If you’re watching the clock, pining for the whistle that marks the end of your shift, you’re not working. You are whorking. I had a blast building a software company, but eventually my work became whork. It took me a long, long, time to realize that, and in the meantime I whorked myself into a position where I can work for a while now, without worrying too much where the next slice of pizza is coming from. No, I am not in any way above whorking; I have done it and will almost certainly do it again. I simply wish working was given as much respect. Suffering on the job has been elevated to the point where your job can’t be worthwhile if you don’t feel trapped and suffocated. Suffering on the job has become a virtue. Somewhere along the way whork has become more meaningful than work.

That’s messed up.

And I probably have it all wrong. Blame Kafka. [Let us pause for the moment while the author clinches down really hard to repress the urge to compare Kafkan bureaucracy to modern America, where the state is granted the right to define existence, and privacy is unpatriotic. Must... avoid... insane... rant!]

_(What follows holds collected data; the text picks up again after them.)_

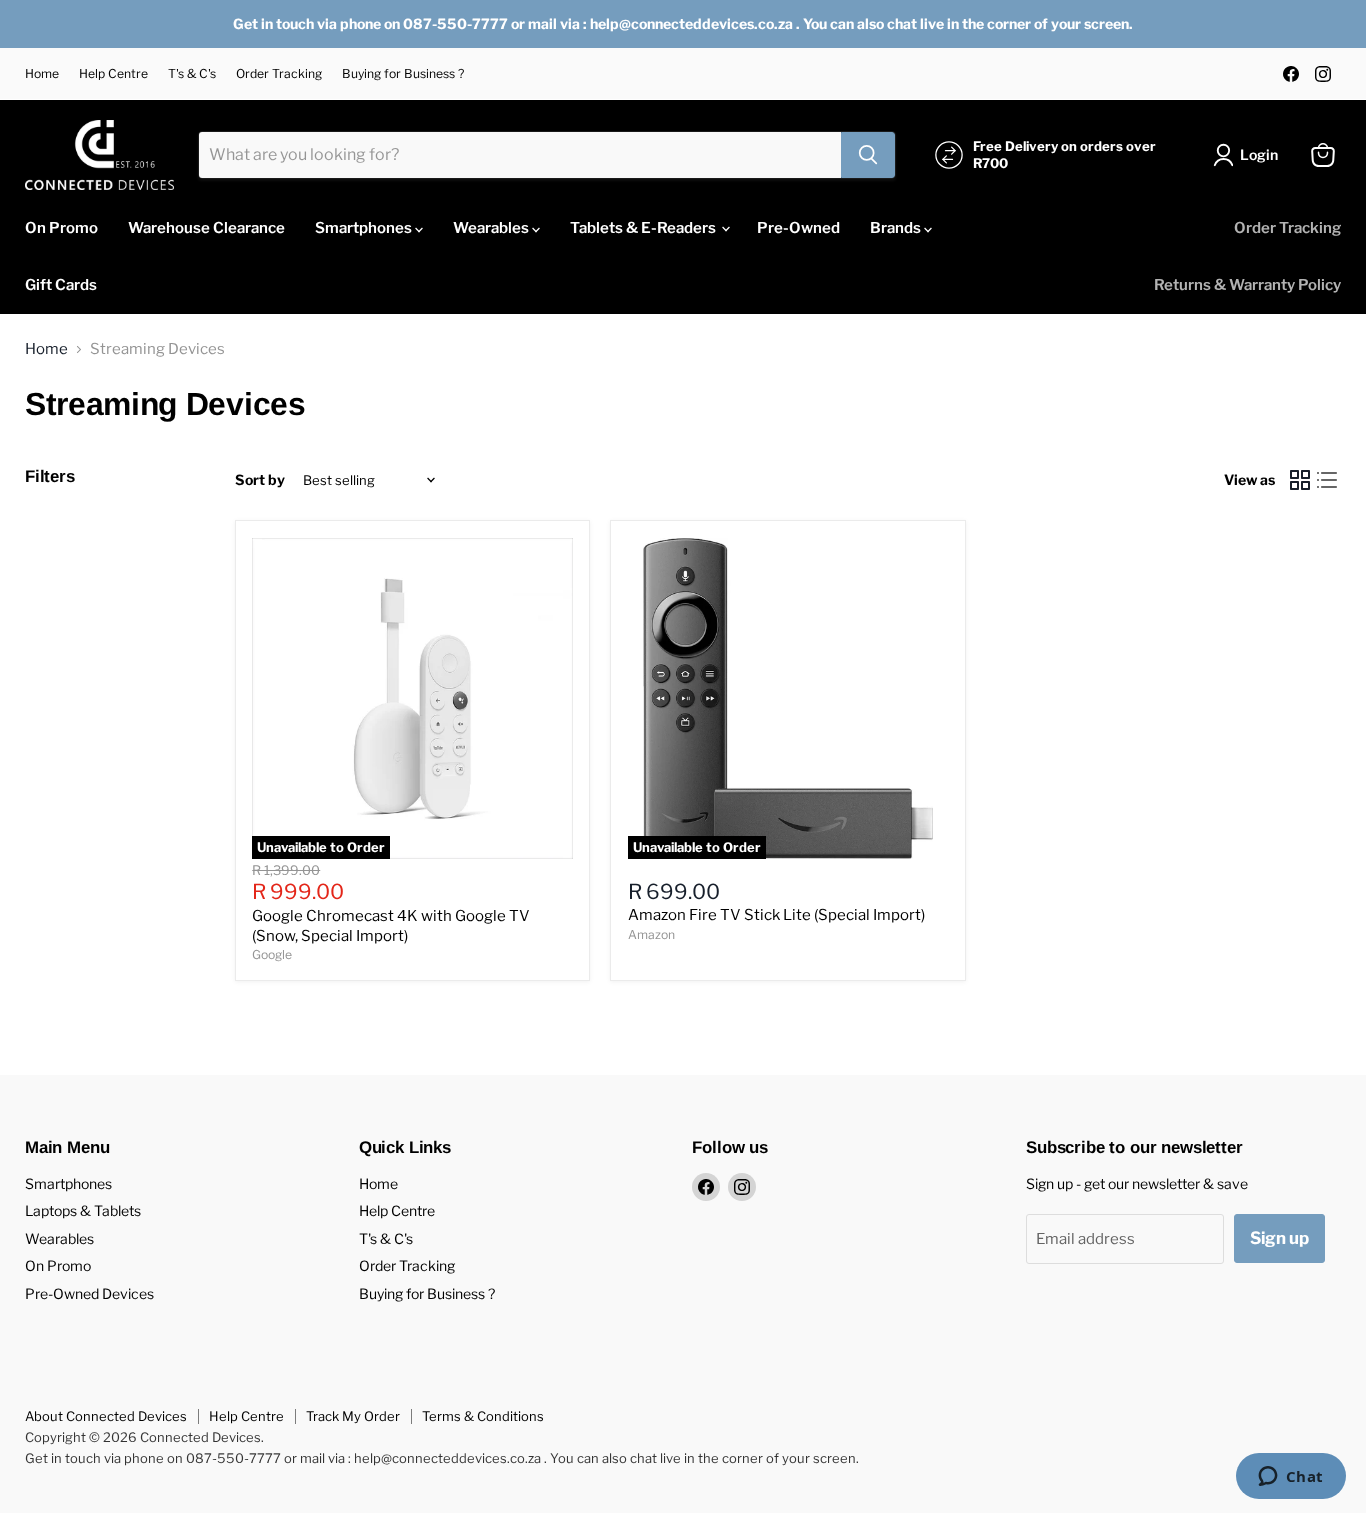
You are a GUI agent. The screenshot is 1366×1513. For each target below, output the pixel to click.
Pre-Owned (798, 228)
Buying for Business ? (403, 74)
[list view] (1328, 481)
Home (42, 74)
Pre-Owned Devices (89, 1293)
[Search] (868, 155)
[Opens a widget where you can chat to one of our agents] (1290, 1478)
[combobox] (520, 155)
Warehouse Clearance (206, 228)
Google (272, 954)
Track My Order (353, 1416)
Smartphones (365, 228)
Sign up (1279, 1238)
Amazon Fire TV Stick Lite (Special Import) (776, 915)
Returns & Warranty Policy (1247, 285)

There are plenty of days I don’t work thirteen hours. Every now and then there is a day I don’t work at all (not seriously, anyway—there’s no way to stop a writer from testing words and savoring phrases). The most magnificent part of my life is that I am not whorking. Not for the moment, anyway. When I find myself muttering, “ah, crap. Astounding wants another Tin Can story,” then perhaps I will discover my inner whore once more. (It’s there. Don’t let my pompous language fool you. My whole career is a campaign to sell out.)

Crazily, happily, there are accountants who love numbers, who work rather than whork. There are probably damn few teachers who are whorkers. I’d even go so far as to say that there are more workers out there than there are whorkers. And now, by gum, I’m one of them. It feels great.